This Family Court Article 5 paternity proceeding was commenced by the Suffolk County Department of Social Services on behalf of petitioner against respondent. A Suffolk Family Lawyer said that, the trial was commenced and concluded on June 2, 1981. A New York Family Lawyer said at the outset, the respondent orally raised two defenses, to wit: that the petition should be dismissed because of the petitioner’s laches and that such dismissal was in the best interest of the child. A Suffolk Child Support Lawyer said that, these defenses were denied for the reasons set forth on the record. Upon the completion of testimony, the respondent requested, was granted permission and submitted a Post Trial Memorandum which re-raised the identical defenses alluded to heretofore. The County Attorney offered no further submission but relied on the points raised at trial.

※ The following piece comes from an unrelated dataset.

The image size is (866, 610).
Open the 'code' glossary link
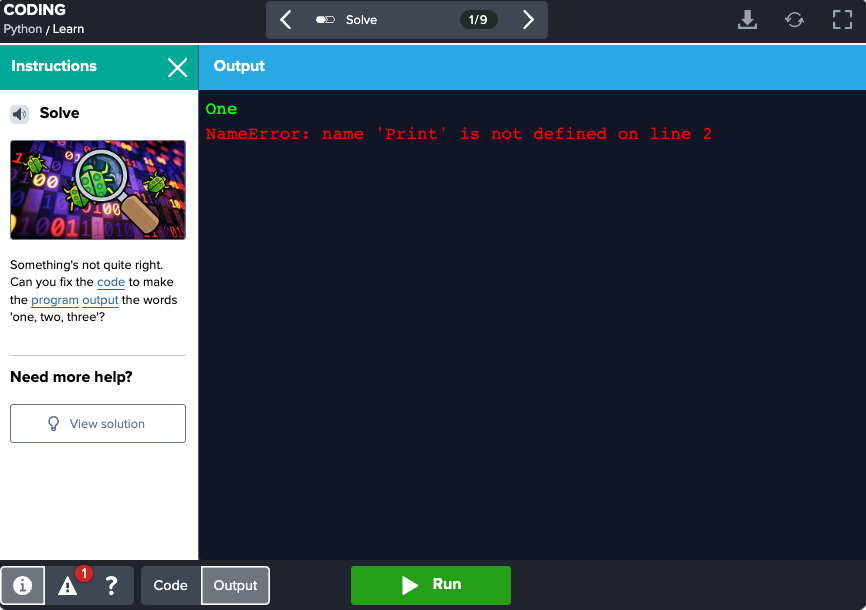[111, 283]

A New York Custody Lawyer said the issue in this case is whether the petition should be dismissed because of the petitioner’s laches and that such dismissal was in the best interest of the child.
The court said that it will reconsider the defenses first. With respect to respondent’s contention that the instant proceeding must be dismissed due to the existence of laches attributable to the petitioner, the interposing of such a defense does not lie in an action brought pursuant to Article 5 of the Family Court Act. While the inexcusable failure to promptly assert a claim may, at times, operates as a bar to relief, such failure constitutes a barrier only in equitable actions. It is a time honored legal maxim that the doctrine of laches is one peculiar to actions in equity; laches does not operate to bar actions at law that are commenced within the applicable limitation period. A paternity proceeding, unknown at common law, is a creature of statute and clearly an action at law therefore, it cannot be affected by laches. The action is either timely or untimely pursuant to statute.

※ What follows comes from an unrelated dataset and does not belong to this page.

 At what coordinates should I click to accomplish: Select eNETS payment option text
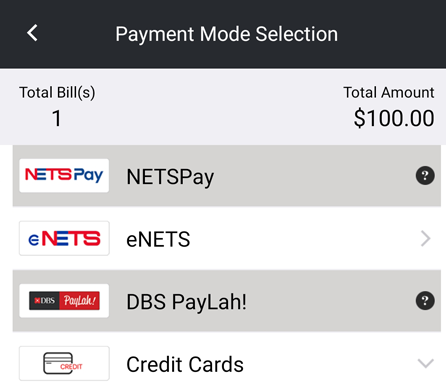click(158, 239)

Since the instant proceeding was commenced within the period provided by FCA 517(b), it must be construed as being timely. The propriety of the period of limitations applicable to petitioning public welfare officials has been the subject of much judicial discussion, and need not be recounted herein. Suffice it to say that the Legislature, by enacting § 517(b), is presumed to have considered both the notions of public policy and prejudice, therein favoring an extended period for public welfare petitioners. Respondent’s assertion that the Legislature intended the ten year period to apply to situations wherein the public official grants assistance after the expiration of the normal § 517(a) two year period is unsubstantiated and must be discounted as mere surmise.

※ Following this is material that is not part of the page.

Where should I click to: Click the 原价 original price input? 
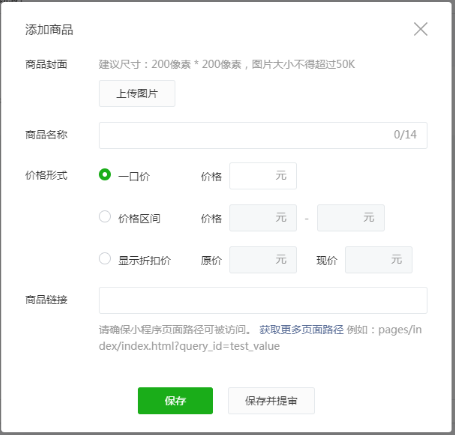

A Westchester County Family Lawyer said the respondent further maintains that the instant proceeding must be dismissed as not being in the child’s best interests. The statute enumerates those powers and duties of the local social service official relative to accepting child support assignments, to enforcing child support obligations and to locating absent parents of dependent children (see § 111-c(1) and (2)). Subdivision 3, added L.1976 ch. 326 § 4, created an exception to the general rule that the public official must enforce support obligations in every case. The new subdivision gives the public official the discretion not to establish paternity and seek child support if such action would be detrimental to the child’s interests. The discretion afforded the legal official is wholly internal and cannot be said to relate in any manner to the proceeding herein. This court cannot substitute its judgment for that of the local social service official even were we so predisposed. The remedy in this regard is by way of an Article 78 proceeding in the Supreme Court. Accordingly, while the facts herein are quite similar to the facts in one case, we do not accept the reasoning contained therein as a basis for dismissing the paternity petition herein.
Each party called one witness, one for the petitioner–the respondent for himself. Predictably, the testimony was quite disparate. A Suffolk County Family Lawyer said the petitioner alleged that the parties met in mid August of 1972, first had sex two weeks later and continued these relations through May of 1973. The respondent stated that they had met in May of 1972, commenced sexual relations one week later and terminated their relationship in July of 1972. Further, that he was never with the petitioner from July of 1972 to August of 1973, the month of the child’s birth. On the witness stand, the petitioner averred that she discovered that she was pregnant in April of 1973, in her Bill of Particulars she stated that it was in January of that year. She testified that she had informed respondent of her pregnancy on the last day of April or the first day of May, 1972. In her Bill of Particulars, she related that she had told the respondent of her pregnancy in January of 1973. Contrary to her courtroom statement, the Bill of Particulars notes that intercourse commenced at the end of September or the end of October, 1972. The court is mindful that some eight years have passed between the time of the mother’s and alleged putative father’s relationship. This alone could explain the discrepancies in the witnesses’ testimony; however, the many inconsistencies between mother’s testimony and her Bill of Particulars, both 1981 vintage, cannot be explained easily or otherwise. It is beyond cavil that a paternity petition be established by evidence that is clear, convincing and entirely satisfactory.
The petitioner’s testimony herein absolutely precludes such a finding; the petition is accordingly dismissed.